> **Текст для упражнения**:

# # # # #

Сталин обладал большим чувством юмора и сарказма, а также способностью выражать свои мысли. Сталин и речи писал только сам. В его произведениях всегда звучала исполнительская сила. Эта сила была настолько велика в Сталине, что он казался неповторимым среди руководителей всех времен и народов.
Сталин произвел на нас величайшее впечатление. Его влияние на людей неотразимо. Когда он входил в зал Ялтинской конференции, все мы, словно по команде, вставали и, странное дело, почему-то держали руки по швам. Он обладал глубокой, лишенной всякой паники, логической и осмысленной мудростью, был непревзойденным мастером находить пути выхода из самого безвыходного положения. В самые критические моменты несчастья и торжества оставался одинаково сдержан, никогда не поддавался иллюзиям. Сталин был необычайно сложной личностью.
Он создал и подчинил себе огромную империю. Это был человек, который своего врага уничтожал руками своих врагов, заставлял даже нас, которых открыто называл империалистами, воевать против империалистов. Сталин был величайшим, не имеющим себе равных в мире, диктатором. Он принял Россию с сохой и оставил ее оснащенной атомным оружием. Нет, что бы мы ни говорили о нем, — таких история и народы не забывают».
Неужели Волкогонов, работая над столь фундаментальным трудом, не знал об этой речи Черчилля? Странно. Или видел свою задачу лишь в том, чтобы просто развенчать культ личности? Тогда можно сказать, что трудился напрасно, не заметив главного, — самой личности. Личности, которой отдавали дань глубокого уважения даже недруги…
* * *
К лету сорок второго года конструкторы создали мощный танк, однако из-за недостатков машины несли в боях существенные потери. Сталин решил сам разобраться в изъянах. Танк доставили в Кремль. По просьбе Сталина им управлял водитель, участвовавший в боях. Конструктор усердно объяснял ходовые и боевые качества машины. Не дослушав его, Сталин попросил Тукова помочь взобраться на броню. Люк был открыт. Водитель пояснил Верховному, что во время боя на ходу стрелять нельзя: сначала надо остановиться и дать три-четыре прицельных выстрела. Таким образом танк сам становился хорошей мишенью для противника. Конструктор заволновался.
Успокоив его, Сталин спросил:
— Сколько потребуется времени устранить недостатки?

# # # # #

> **Сохранённые данные**:
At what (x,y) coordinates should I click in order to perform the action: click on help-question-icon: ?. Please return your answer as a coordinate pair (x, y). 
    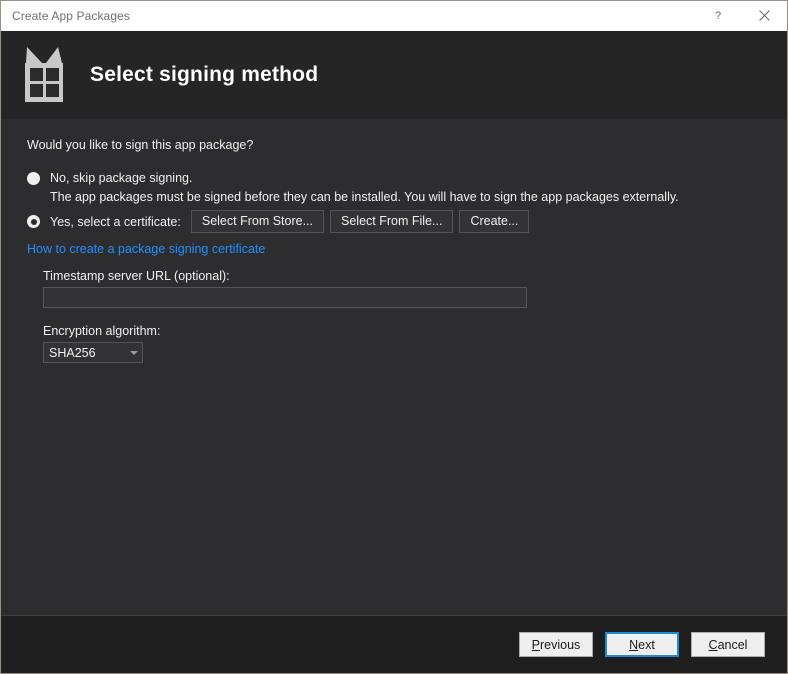
    Looking at the image, I should click on (719, 16).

# # # # #

> **Что сделать**:
1 > Куда, согласно тексту, доставили танк, чтобы Сталин мог сам разобраться в его изъянах?
2 > Перепишите фрагмент текста — всё от «Сталин произвел на» вниз до «необычайно сложной личностью.», заменив «величайшее» на «сильнейшее».
Строки никак не связаны с текстом.

> **Ответы по номерам**:
1 > Танк доставили в Кремль.

2 >
Сталин произвел на нас сильнейшее впечатление. Его влияние на людей неотразимо. Когда он входил в зал Ялтинской конференции, все мы, словно по команде, вставали и, странное дело, почему-то держали руки по швам. Он обладал глубокой, лишенной всякой паники, логической и осмысленной мудростью, был непревзойденным мастером находить пути выхода из самого безвыходного положения. В самые критические моменты несчастья и торжества оставался одинаково сдержан, никогда не поддавался иллюзиям. Сталин был необычайно сложной личностью.